Como tardé en contestar, ella vaciló, como si considerara sus propias palabras.
– Tal vez deberías examinar no sólo lo que sucedió, sino el impacto que tuvo.
– De acuerdo. Pero guíame en la dirección adecuada.
– Susan Fletcher era una joven capaz y decidida. Lista, cautelosa y experta en muchas cosas. Pero quedó profundamente herida por su miedo. El residuo del pánico es igual de lacerante que el propio pánico.

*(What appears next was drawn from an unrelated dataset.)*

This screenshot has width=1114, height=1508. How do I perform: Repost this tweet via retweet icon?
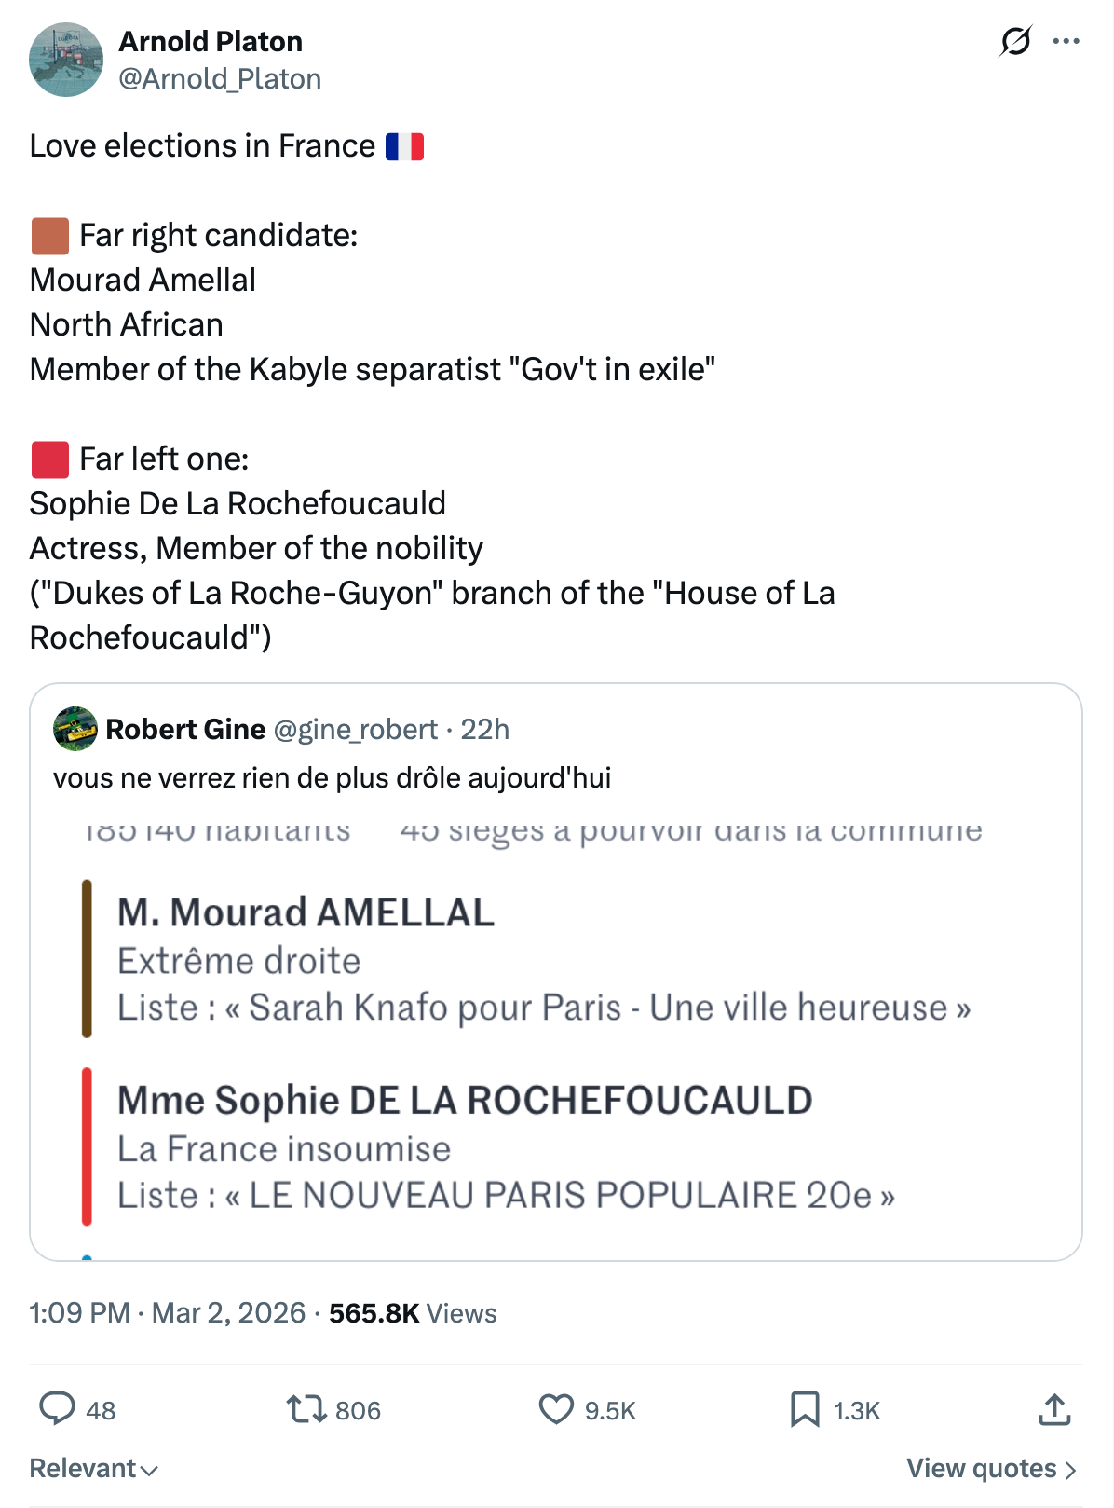306,1408
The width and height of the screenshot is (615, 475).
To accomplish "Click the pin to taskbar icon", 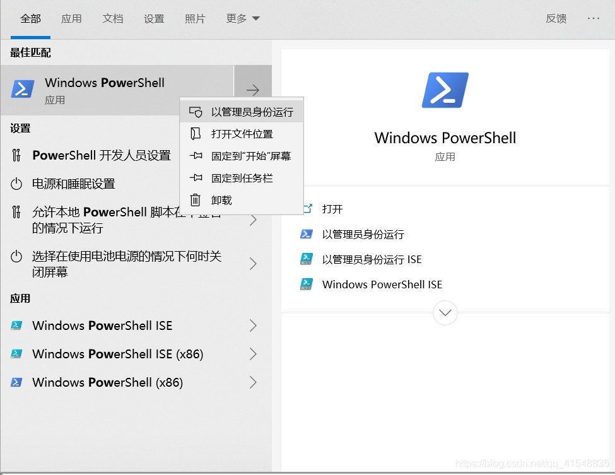I will 196,178.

Ese momento en el ascensor la hizo sentirse vulnerable e indefensa como nunca antes. Y por eso, toda ayuda que pudiera haberle prestado a Ashley en los días siguientes quedó anulada.
– Ya.
– Una persona con habilidad y decisión que podría haber ayudado a Ashley resultó anulada instantáneamente por una especie de inyección paralizante. Sencillo. Eficaz. Aterrador.
– Sí…
– Pero, piensa, ¿qué era lo realmente peligroso que estaba ocurriendo en aquel momento? ¿Qué podía ser más aterrador que todo lo que Michael hubiera hecho hasta entonces?
Pensé un instante y aventuré:
– ¿Que él estaba aprendiendo?
Ella me miró. Pude imaginarla cogiendo el auricular con una mano, extendiendo la otra para conservar el equilibrio, mientras se enfrentaba a algo que yo aún no comprendía. Cuando finalmente respondió, fue casi un susurro, como si las palabras le supusieran un gran esfuerzo.
– Sí, así es. Estaba aprendiendo. Pero todavía no sabes lo que le sucedió a Susan.